11. A vehicle comprising the fuel cell system (10) according to claim 10.

12. A method of operating a fuel cell system (10) having a compressor system (25) according to claim 1, the method comprising the steps carried out with the compressor stage (24): sucking in an air mass flow (27) to provide a sucked-in air mass flow (27); compressing a sucked-in air mass flow (27) to provide a compressed mass air flow (27); and discharging (84) the compressed air mass flow (27) as reactant feed; wherein the control unit (39) of the compressor system (25) performs the further following steps: determining (86) a current (44) for supplying the electric motor (28); determining (85) a rotational speed (42) of the electric motor (28) or a frequency of the current (44) for supplying the electric motor (28); ascertaining (88) a theoretical air mass flow value (48) as a function of the current (44) and the speed (42) or the current (44) and the frequency; and controlling (96) the motor (28) as a function of the theoretical air mass flow value (48).

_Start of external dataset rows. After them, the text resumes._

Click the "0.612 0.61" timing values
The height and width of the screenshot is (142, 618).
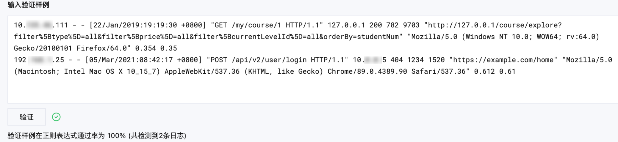[x=495, y=72]
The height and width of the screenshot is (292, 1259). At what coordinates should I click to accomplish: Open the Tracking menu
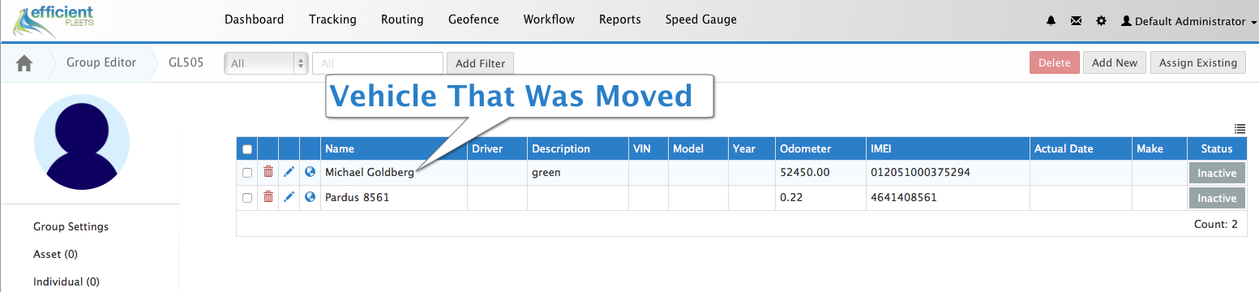[x=332, y=19]
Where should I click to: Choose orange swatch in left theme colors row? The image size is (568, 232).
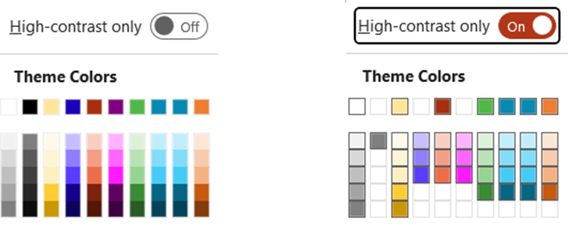202,107
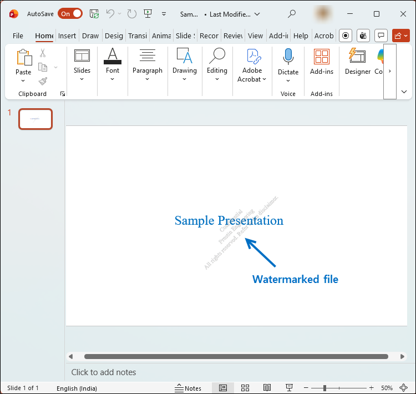Click the zoom slider handle

324,388
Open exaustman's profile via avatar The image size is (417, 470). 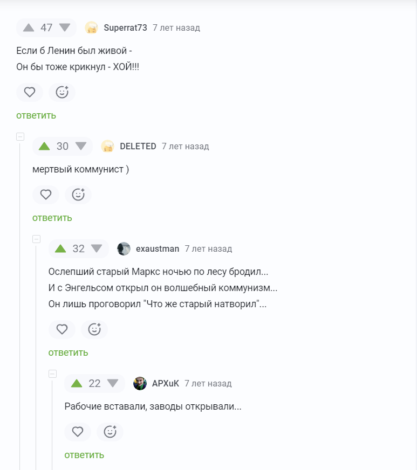click(124, 248)
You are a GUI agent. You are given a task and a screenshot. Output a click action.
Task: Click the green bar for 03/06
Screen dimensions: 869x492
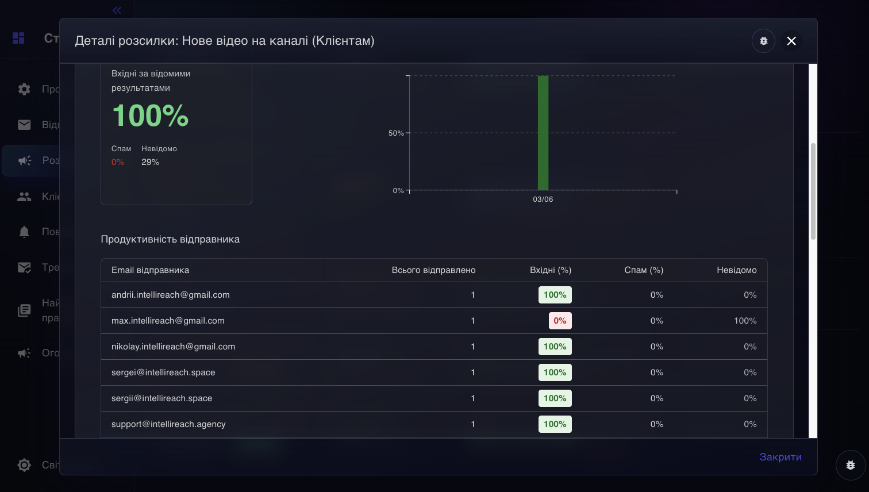tap(543, 133)
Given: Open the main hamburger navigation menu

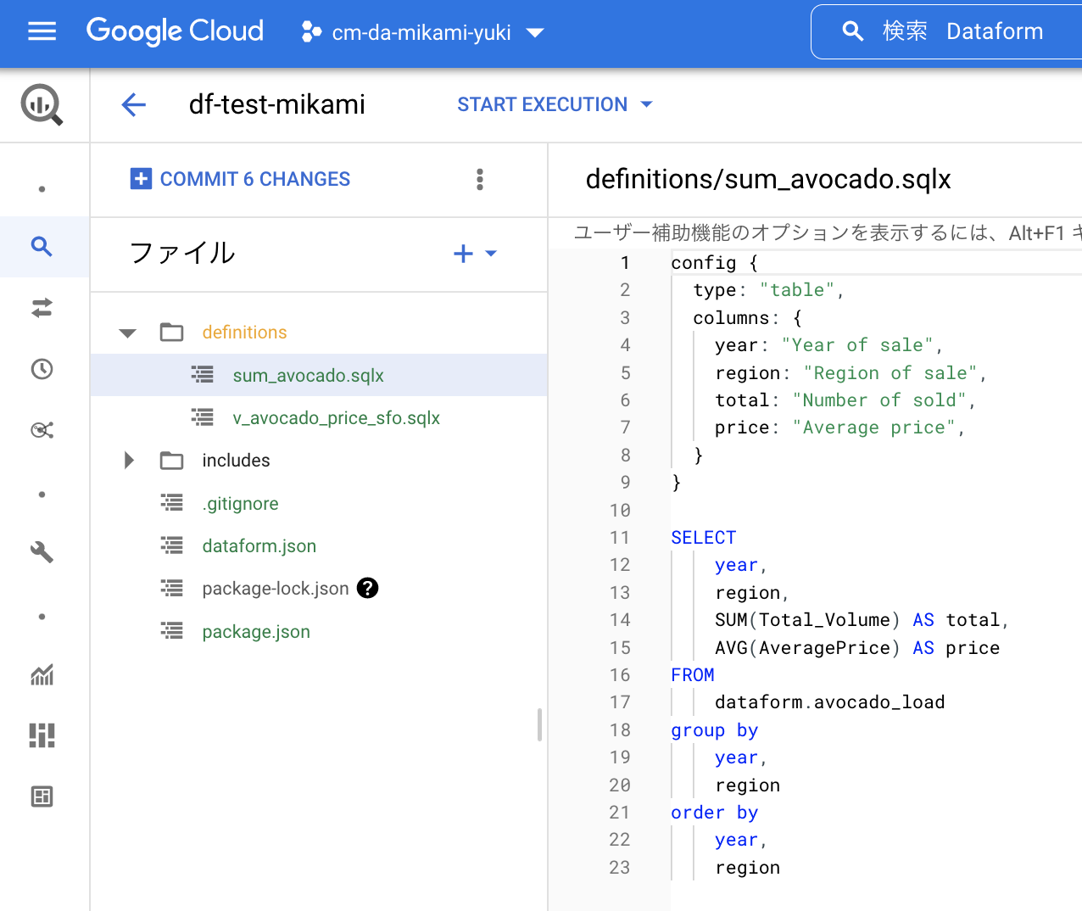Looking at the screenshot, I should point(42,32).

13. The method according to claim 12, further comprising the steps of: receiving (98) an air mass flow target value (49) from a fuel cell control unit (38) by the compressor control unit (30); determining (100) a control deviation between the air mass flow target value (49) and the theoretical air mass flow value (48); and controlling (102) the electric motor (28) as a function of the control deviation.

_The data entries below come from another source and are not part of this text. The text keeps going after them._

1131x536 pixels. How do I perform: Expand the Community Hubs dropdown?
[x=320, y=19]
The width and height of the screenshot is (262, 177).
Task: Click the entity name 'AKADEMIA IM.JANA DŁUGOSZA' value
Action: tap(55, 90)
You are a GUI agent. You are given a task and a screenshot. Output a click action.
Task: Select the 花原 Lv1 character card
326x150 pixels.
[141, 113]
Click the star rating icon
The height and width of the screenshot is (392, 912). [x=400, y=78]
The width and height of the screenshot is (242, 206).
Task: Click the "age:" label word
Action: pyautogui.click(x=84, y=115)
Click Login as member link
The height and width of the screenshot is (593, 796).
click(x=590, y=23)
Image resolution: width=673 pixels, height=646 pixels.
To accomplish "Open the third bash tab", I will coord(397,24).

14. The method according to claim 12, further comprising the steps of: determining (88) the theoretical air mass flow value (48) with the compressor control unit (30); transmitting (90) the theoretical air mass flow value (48) to the fuel cell control unit (38); determining (92) a target value (50) as a function of the theoretical air mass flow value (48) by the fuel cell control unit (38); transmitting (94) the target value (50) to the compressor control unit (30) by the fuel cell control unit (38); receiving the target value (50) by the compressor control unit (30); and regulating the speed (42) of the electric motor (28) as a function of the received target value (50) by the compressor control unit (30).

15. A computer program product comprising instructions which, when executed on a computer, perform the steps of the method according to claim 12.

Description

BRIEF DESCRIPTION OF THE DRAWINGS

[0039] Further embodiments are also possible with reference to the exemplary embodiments described in more detail below. The figures here show the following:

[0040] FIG. 1: a fuel cell system according to an exemplary embodiment,

[0041] FIG. 2: a fuel cell system according to a further exemplary embodiment,

[0042] FIG. 3: a method according to an exemplary embodiment, and

[0043] FIG. 4: a method according to a further exemplary embodiment.

DETAILED DESCRIPTION

[0044] FIG. 1 shows a fuel cell system 10 with a fuel cell 12. The fuel cell 12 has a cathode 14 and an anode 16. A gas, for example hydrogen, is fed to the anode 16 from a pressurized container 18 and air is fed to the cathode 14. The air is supplied via an air inlet 20 along a fluid path 22. For this purpose, a compressor stage 24 of a compressor system 25 is provided, which sucks the air as an air mass flow 27 via the air inlet 20, compresses it, and discharges the compressed air mass flow 27 to the fuel cell 12.

[0045] For this purpose, the compressor stage 24 comprises a compressor 26 and a motor 28 that drives the compressor 26. The motor 28 is controlled via a compressor control unit 30. For this purpose, the compressor control unit 30 comprises an inverter 32, which converts a DC voltage 33 from an energy source 34 into an AC voltage 36 for the motor 28. A fuel cell control unit 38 is also provided, which communicates with a vehicle control unit 40 and coordinates the components of the fuel cell system 10 and, in particular, exchanges data with the compressor control unit 30.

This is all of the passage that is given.